**WHAT YOU ARE ASKED TO DO**. Please transcribe the entries below without changing a single character.

**AVAILABLE RECORDS**.
=======
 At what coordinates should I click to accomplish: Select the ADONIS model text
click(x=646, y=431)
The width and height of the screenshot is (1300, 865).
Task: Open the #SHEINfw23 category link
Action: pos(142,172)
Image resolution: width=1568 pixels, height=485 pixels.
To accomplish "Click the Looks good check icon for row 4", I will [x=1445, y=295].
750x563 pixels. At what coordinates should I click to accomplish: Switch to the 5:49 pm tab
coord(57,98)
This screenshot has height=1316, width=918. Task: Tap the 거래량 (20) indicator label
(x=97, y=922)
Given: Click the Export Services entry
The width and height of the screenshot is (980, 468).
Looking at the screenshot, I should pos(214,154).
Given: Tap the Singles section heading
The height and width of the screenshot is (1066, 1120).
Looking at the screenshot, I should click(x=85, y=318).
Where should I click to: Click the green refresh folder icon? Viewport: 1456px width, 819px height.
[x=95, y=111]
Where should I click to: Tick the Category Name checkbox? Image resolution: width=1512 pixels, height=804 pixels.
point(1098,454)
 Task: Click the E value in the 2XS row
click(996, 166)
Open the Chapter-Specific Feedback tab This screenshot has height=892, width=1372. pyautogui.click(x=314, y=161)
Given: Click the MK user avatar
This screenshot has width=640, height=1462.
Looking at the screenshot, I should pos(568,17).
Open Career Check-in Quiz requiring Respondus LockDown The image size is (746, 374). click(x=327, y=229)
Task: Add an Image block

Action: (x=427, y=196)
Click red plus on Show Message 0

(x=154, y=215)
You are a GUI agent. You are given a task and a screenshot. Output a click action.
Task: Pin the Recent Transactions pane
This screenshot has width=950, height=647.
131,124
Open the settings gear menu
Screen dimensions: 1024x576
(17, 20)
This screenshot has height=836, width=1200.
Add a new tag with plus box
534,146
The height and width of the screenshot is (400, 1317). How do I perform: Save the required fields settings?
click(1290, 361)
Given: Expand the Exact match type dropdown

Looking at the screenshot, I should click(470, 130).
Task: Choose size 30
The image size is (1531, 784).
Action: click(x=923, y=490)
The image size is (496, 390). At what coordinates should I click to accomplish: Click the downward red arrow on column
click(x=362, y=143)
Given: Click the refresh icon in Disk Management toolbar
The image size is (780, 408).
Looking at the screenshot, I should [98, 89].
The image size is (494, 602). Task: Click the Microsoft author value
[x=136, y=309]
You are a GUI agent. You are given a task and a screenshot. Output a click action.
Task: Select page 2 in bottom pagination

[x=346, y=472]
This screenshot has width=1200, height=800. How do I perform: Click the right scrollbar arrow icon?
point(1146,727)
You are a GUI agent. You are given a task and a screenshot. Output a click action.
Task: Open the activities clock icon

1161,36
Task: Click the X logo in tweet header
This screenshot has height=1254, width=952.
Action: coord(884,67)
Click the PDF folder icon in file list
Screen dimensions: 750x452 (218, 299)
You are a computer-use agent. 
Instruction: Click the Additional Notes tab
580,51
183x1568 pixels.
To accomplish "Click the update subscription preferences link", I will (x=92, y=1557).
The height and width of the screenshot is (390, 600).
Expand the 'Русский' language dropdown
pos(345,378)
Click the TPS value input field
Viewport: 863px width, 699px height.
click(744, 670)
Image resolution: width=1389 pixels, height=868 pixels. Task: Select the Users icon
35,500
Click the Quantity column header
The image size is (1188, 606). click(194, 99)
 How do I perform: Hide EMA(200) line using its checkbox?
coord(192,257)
=======
**OUTPUT OF THE EXERCISE**.
 At what coordinates should I click to accomplish: Select the ADONIS model text
click(x=646, y=431)
The width and height of the screenshot is (1300, 865).
Task: Open the #SHEINfw23 category link
Action: pos(142,172)
Image resolution: width=1568 pixels, height=485 pixels.
To accomplish "Click the Looks good check icon for row 4", I will [x=1445, y=295].
750x563 pixels. At what coordinates should I click to accomplish: Switch to the 5:49 pm tab
coord(57,98)
This screenshot has height=1316, width=918. Task: Tap the 거래량 (20) indicator label
(x=97, y=922)
Given: Click the Export Services entry
The width and height of the screenshot is (980, 468).
Looking at the screenshot, I should pos(214,154).
Given: Tap the Singles section heading
The height and width of the screenshot is (1066, 1120).
Looking at the screenshot, I should click(x=85, y=318).
Where should I click to: Click the green refresh folder icon? Viewport: 1456px width, 819px height.
[x=95, y=111]
Where should I click to: Tick the Category Name checkbox? Image resolution: width=1512 pixels, height=804 pixels.
point(1098,454)
 Task: Click the E value in the 2XS row
click(996, 166)
Open the Chapter-Specific Feedback tab This screenshot has height=892, width=1372. pyautogui.click(x=314, y=161)
Given: Click the MK user avatar
This screenshot has width=640, height=1462.
Looking at the screenshot, I should pos(568,17).
Open Career Check-in Quiz requiring Respondus LockDown The image size is (746, 374). click(x=327, y=229)
Task: Add an Image block

Action: (x=427, y=196)
Click red plus on Show Message 0

(x=154, y=215)
You are a GUI agent. You are given a task and a screenshot. Output a click action.
Task: Pin the Recent Transactions pane
This screenshot has width=950, height=647.
131,124
Open the settings gear menu
Screen dimensions: 1024x576
(17, 20)
This screenshot has height=836, width=1200.
Add a new tag with plus box
534,146
The height and width of the screenshot is (400, 1317). How do I perform: Save the required fields settings?
click(1290, 361)
Given: Expand the Exact match type dropdown

Looking at the screenshot, I should click(470, 130).
Task: Choose size 30
The image size is (1531, 784).
Action: click(x=923, y=490)
The image size is (496, 390). At what coordinates should I click to accomplish: Click the downward red arrow on column
click(x=362, y=143)
Given: Click the refresh icon in Disk Management toolbar
The image size is (780, 408).
Looking at the screenshot, I should [98, 89].
The image size is (494, 602). Task: Click the Microsoft author value
[x=136, y=309]
You are a GUI agent. You are given a task and a screenshot. Output a click action.
Task: Select page 2 in bottom pagination

[x=346, y=472]
This screenshot has width=1200, height=800. How do I perform: Click the right scrollbar arrow icon?
point(1146,727)
You are a GUI agent. You are given a task and a screenshot. Output a click action.
Task: Open the activities clock icon

1161,36
Task: Click the X logo in tweet header
This screenshot has height=1254, width=952.
Action: coord(884,67)
Click the PDF folder icon in file list
Screen dimensions: 750x452 (218, 299)
You are a computer-use agent. 
Instruction: Click the Additional Notes tab
580,51
183x1568 pixels.
To accomplish "Click the update subscription preferences link", I will (x=92, y=1557).
The height and width of the screenshot is (390, 600).
Expand the 'Русский' language dropdown
pos(345,378)
Click the TPS value input field
Viewport: 863px width, 699px height.
click(744, 670)
Image resolution: width=1389 pixels, height=868 pixels. Task: Select the Users icon
35,500
Click the Quantity column header
The image size is (1188, 606). click(194, 99)
 How do I perform: Hide EMA(200) line using its checkbox?
coord(192,257)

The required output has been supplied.